Demisto Content Release Notes for version 18.9.0 (12477)
Published on 04 September 2018
Integrations
3 New Integrations
- __PagerDuty v2__
Alert and notify users using PagerDuty. For more information, see the [PagerDuty documentation](https://support.demisto.com/hc/en-us/articles/360008517394-PagerDuty).
- __SCADAfence CNM__
Query and fetch data from SCADAfence CNM. For more information, see the [SCADAfence documentation](https://support.demisto.com/hc/en-us/articles/360008899633-SCADAfence-Continuous-Network-Monitor-CNM-).
- __Aella Starlight__
Pervasive breach detection system. For more information, see the [Aella Starlight documentation](https://support.demisto.com/hc/en-us/articles/360008872313-Aella-Starlight).
20 Improved Integrations
- __RSA Archer__
Passwords now support special characters.
- __Carbon Black Defense__
Improved outputs in the ___cbd-get-alerts-details___ command. For more information, see the [Carbon Black Defense documentation](https://support.demisto.com/hc/en-us/articles/360006171153-Carbon-Black-Defense).

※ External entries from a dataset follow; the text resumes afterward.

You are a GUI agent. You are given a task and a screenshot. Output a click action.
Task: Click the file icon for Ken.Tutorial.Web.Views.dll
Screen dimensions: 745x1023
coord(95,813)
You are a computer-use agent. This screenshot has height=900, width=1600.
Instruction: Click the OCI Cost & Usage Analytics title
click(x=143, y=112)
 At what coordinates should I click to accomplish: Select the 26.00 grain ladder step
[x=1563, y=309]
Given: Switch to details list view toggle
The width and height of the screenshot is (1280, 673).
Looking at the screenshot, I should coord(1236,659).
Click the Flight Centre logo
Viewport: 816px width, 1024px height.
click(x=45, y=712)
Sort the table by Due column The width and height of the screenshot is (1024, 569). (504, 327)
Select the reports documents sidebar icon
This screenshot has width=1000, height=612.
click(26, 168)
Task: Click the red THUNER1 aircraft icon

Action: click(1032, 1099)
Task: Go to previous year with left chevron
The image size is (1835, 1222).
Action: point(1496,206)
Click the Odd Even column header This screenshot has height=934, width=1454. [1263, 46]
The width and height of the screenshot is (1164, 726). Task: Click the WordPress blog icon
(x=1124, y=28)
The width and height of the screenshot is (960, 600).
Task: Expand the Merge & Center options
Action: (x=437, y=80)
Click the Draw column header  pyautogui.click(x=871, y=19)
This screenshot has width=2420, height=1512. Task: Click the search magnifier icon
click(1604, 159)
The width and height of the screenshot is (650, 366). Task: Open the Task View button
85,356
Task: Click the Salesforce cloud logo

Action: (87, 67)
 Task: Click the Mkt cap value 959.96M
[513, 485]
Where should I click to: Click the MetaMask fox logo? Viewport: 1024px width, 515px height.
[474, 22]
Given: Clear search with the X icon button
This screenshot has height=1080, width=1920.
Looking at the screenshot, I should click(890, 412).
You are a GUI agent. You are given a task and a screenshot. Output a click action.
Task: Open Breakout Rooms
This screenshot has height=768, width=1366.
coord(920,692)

- __CrowdStrike Falcon Host__
Improved outputs for the ___cs-device-search___ command. For more information, see the [CrowdStrike Falcon Host documentation](https://demisto.zendesk.com/hc/en-us/articles/360008475454).
- __Cybereason__
For more information, see the [Cybereason documentation](https://support.demisto.com/hc/en-us/articles/360007903594).
- Added the following commands.
- ___cybereason-add-comment___
- ___cybereason-query-malops___
- ___cybereason-update-malop-status___
- ___cybereason-malop-processes___
- Added malops fetch.
- Added client-certificate authentication.
- __McAfee ESM v10__
Added the following commands.
- ___esm-get-alarm-event-details___
- ___esm-list-alarm-events___
- __GRR Rapid Response__
Improved property identifier to username. For more information, see the [GRR Rapid Response documentation](https://support.demisto.com/hc/en-us/articles/360008866593-GRR-Rapid-Response).
- __MISP__
Fix proxy parameter issue.
- __McAfee Advanced Threat Defense__
Deprecated several commands. You should use the relevant detonate playbook. For more information, see the [McAfee Advanced Threat Defense documentation](https://support.demisto.com/hc/en-us/articles/360005343954-McAfee-Advanced-Threat-Defense-ATD-).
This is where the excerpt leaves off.